童子3人が奉納太鼓 桑名宗社で「御車祭奏楽」 三重

【演奏を披露する本役を務めた男児3人(右側上段)=桑名市本町の桑名宗社で】

【桑名】三重県桑名市本町の桑名宗社(通称・春日神社)で17、18日の両日、大祭の一つ「御車祭」が営まれ、市無形民俗文化財の「御車祭奏楽」が奉納された。

中臣神社の祭礼で、700年以上続く。かつては「楼車(ろうしゃ)」と呼ばれる山車が繰り出し、その上で9―11歳までの男児「童子(どうじ)」6人が演奏をした。戦災で楼車が消失してからは、拝殿で奉納演奏される形となった。

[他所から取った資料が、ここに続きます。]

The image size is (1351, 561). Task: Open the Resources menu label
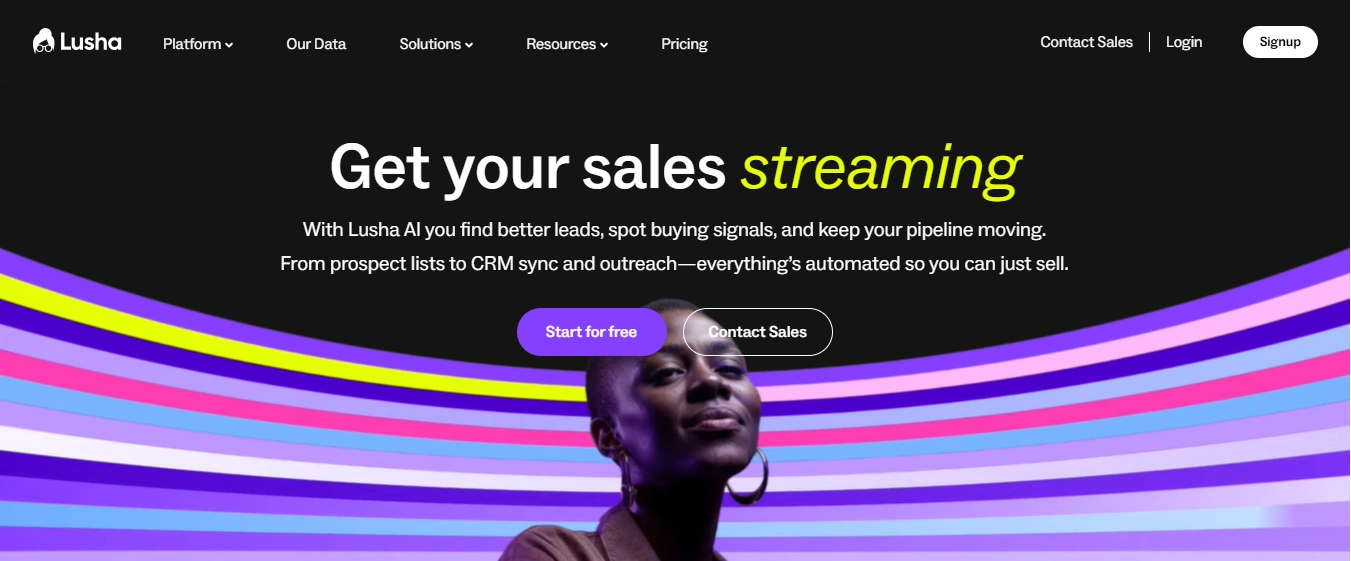coord(561,44)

初日は拝殿で神事が執り行われた後、楼門前で演奏が披露された。一帯にはちょうちんが並べられ、本役を務めた地元男児3人が中心となって、太鼓を披露した。その一人、修徳小学校5年の伊藤亮介君(10)は「演奏できて楽しかった。伝統のある祭りが、ずっと長く続いてほしい」と話した。

平成に入ってから童子のなり手が不足し、奏楽は一時途絶えたが、不破義人宮司(32)ら関係者が平成27年に復活させた。

「桑名石取祭」で広く知られる桑名宗社だが、不破宮司は「もっと多くの人に、この祭りのことも知ってほしい」と話していた。